Constitutional Lawyer and Author
War is the greatest scourge of mankind. Unsentimental Civil War General William Tecumseh Sherman remarked: “I am tired and sick of war. Its glory is all moonshine. It is only those who have neither fired a shot nor heard the shrieks and groans of the wounded who cry aloud for blood, for vengeance, for desolation. War is hell.”
War not only kills and maims on an industrial scale, it also destroys liberty by creating an Executive Leviathan. James Madison presciently taught:
“War is in fact the true nurse of executive aggrandizement. In war, a physical force is to be created; and it is the executive will, which is to direct it. In war, the public treasures are to be unlocked; and it is the executive hand which is to dispense them. In war, the honours and emoluments of office are to be multiplied; and it is the executive patronage under which they are to be enjoyed. It is in war, finally, that laurels are to be gathered; and it is the executive brow they are to encircle. The strongest passions and most dangerous weaknesses of the human breast; ambition, avarice, vanity, the honourable or venial love of fame, are all in conspiracy against the desire and duty of peace.
Hence it has grown into an axiom that the executive is the department of power most distinguished by its propensity to war: hence it is the practice of all states, in proportion as they are free, to disarm this propensity of its influence.”
Since war is hell, the United States Constitution champions peace except in self-defense. It does so by exclusively entrusting Congress with decisions to cross the Rubicon from peace to war. Thus, Article I, section 8, clause 11 gives Congress power “to declare war.” Its authors knew the congressional personality would be highly risk-averse or timid, which would deter declarations except in cases of actual or perceived aggression against the United States itself. James Wilson, delegate to the constitutional convention and future Justice of the Supreme Court, elaborated to the Pennsylvania ratification convention:
“This system will not hurry us into war; it is calculated to guard against it. It will not be in the power of a single man, or a single body of men, to involve us in such distress, for the important power of declaring war is vested in the legislature at large;—this declaration must be made with the concurrence of the House of Representatives....[which is elected every two years by the people]”
The Constitution prohibits congressional evasion of its responsibility for war and peace by delegation to the Executive Branch. It would condemn a statute authorizing the President to initiate war whenever the White House believes the public interest requires it. The Constitution’s separation of powers is intended to safeguard liberty irrespective of the willingness of one branch to surrender its powers to another. Chief Justice John Roberts explained in Wellness Int’l Network Ltd v. Sharif (dissenting): “[W]e have emphasized that the values of liberty and accountability protected by the separation of powers belong not to any branch of the Government but to the Nation as a whole. A branch’s consent to a diminution of its constitutional powers therefore does not mitigate the harm or cure the wrong.”
More than 225 years of experience under the Constitution have vindicated its expectation that Congress will declare war only in self-defense. Congress has done so on but five (5) occasions, and each was a response to actual or perceived aggression against the United States itself.

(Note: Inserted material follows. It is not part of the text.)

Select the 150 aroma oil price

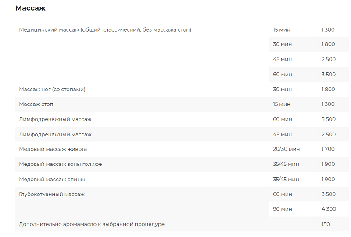(326, 224)
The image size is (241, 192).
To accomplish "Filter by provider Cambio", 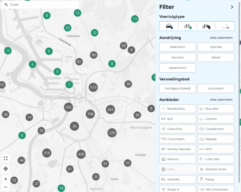I will (x=216, y=119).
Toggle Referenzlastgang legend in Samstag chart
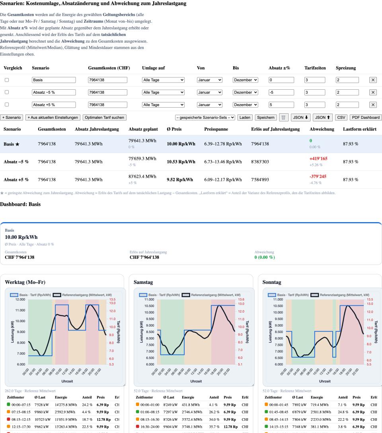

1. War of 1812. Congress declared war against Great Britain after receiving a war message from President James Madison. It asserted, among other things, that the British had committed acts of war against the United States; had kidnapped thousands of American sailors from American flagged ships sailing on the high seas in violation of international law; had plundered neutral American merchant ships; had spilt the blood of American citizens within our territorial jurisdiction; and, had provoked Native American Indian savagery against American civilians.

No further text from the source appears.